In pandas, you can give a specific sorting order to categorical values by creating a categorical variable with an ordered category. Here’s an example:
import pandas as pd
# Sample DataFrame
data = {'day': ['Monday', 'Wednesday', 'Friday', 'Tuesday', 'Thursday']}
df = pd.DataFrame(data)
# Define the custom order for sorting
custom_order = ['Monday', 'Tuesday', 'Wednesday', 'Thursday', 'Friday']
# Convert 'day' column to a categorical variable with custom order
df['day'] = pd.Categorical(df['day'], categories=custom_order, ordered=True)
# Sort the DataFrame based on the custom order
df = df.sort_values('day')
# Display the sorted DataFrame
print(df)
day
0 Monday
3 Tuesday
1 Wednesday
4 Thursday
2 Friday
In this example:
- We create a DataFrame with a ‘day’ column containing days of the week in a random order.
- We define a custom order for sorting (‘custom_order’).
- We convert the ‘day’ column to a categorical variable using
pd.Categorical
with the specified custom order and settingordered=True
. - We use
df.sort_values('day')
to sort the DataFrame based on the custom order. - The resulting DataFrame will have rows sorted according to the custom order of the ‘day’ column.
This can be useful when you want to ensure that certain operations, such as sorting or plotting, take into account the natural order of the days of the week.
Drawing a graph before adding sort order to the week_day categorical value:
# Assume pickup_dt is object . We can change the data type of pickup_dt to date-time format.

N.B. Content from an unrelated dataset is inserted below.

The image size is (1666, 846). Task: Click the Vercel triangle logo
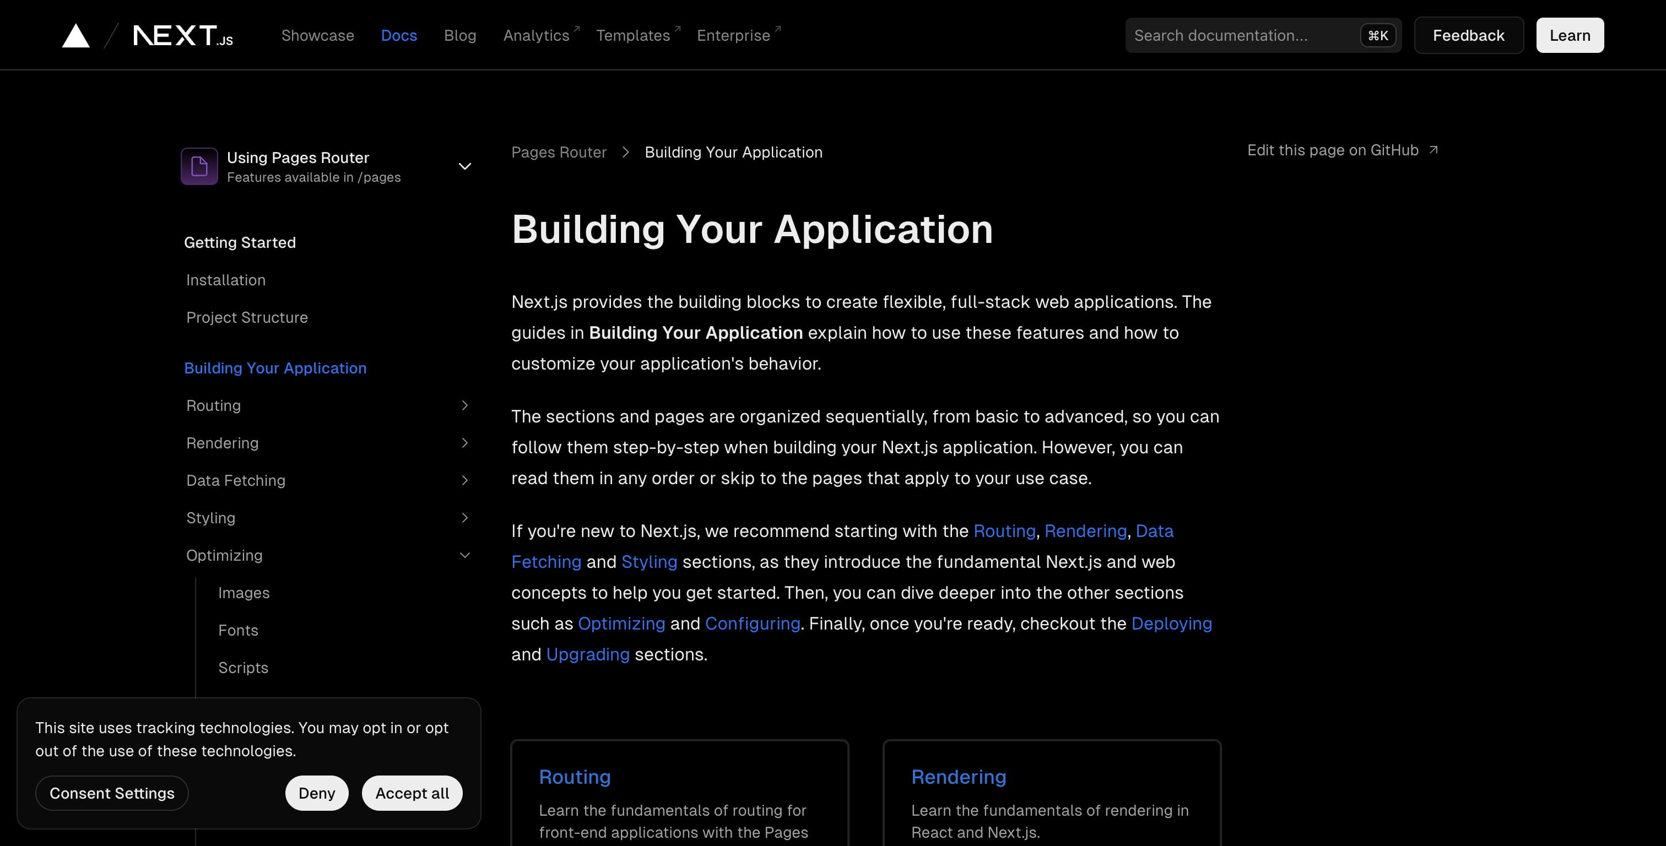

df['pickup_dt'] = pd.to_datetime(df['pickup_dt'], format="%d-%m-%Y %H:%M")
# Now we can extract date parts from pickup date
df['start_year'] = df.pickup_dt.dt.year # extracting the year from the date
df['start_month'] = df.pickup_dt.dt.month_name() # extracting the month name from the date
df['start_hour'] = df.pickup_dt.dt.hour # extracting the hour from the time
df['start_day'] = df.pickup_dt.dt.day # extracting the day from the date
df['week_day'] = df.pickup_dt.dt.day_name() # extracting the day of the week from the date
# let's draw a lineplot for week_day and pickups
plt.figure(figsize=(15,7))
sns.lineplot(data=df, x="week_day", y="pickups", ci=False, color="red", estimator='sum')
plt.ylabel('Total pickups')
plt.xlabel('Weeks')
plt.show()
After adding sort order to the week_day categorical value:
cats = ['Monday', 'Tuesday', 'Wednesday','Thursday', 'Friday', 'Saturday', 'Sunday']
df.week_day = pd.Categorical(df.week_day, ordered=True, categories=cats)
plt.figure(figsize=(15,7))
sns.lineplot(data=df, x="week_day", y="pickups", ci=False, color="red", estimator='sum')
plt.ylabel('Total pickups')
plt.xlabel('Weeks')
plt.show()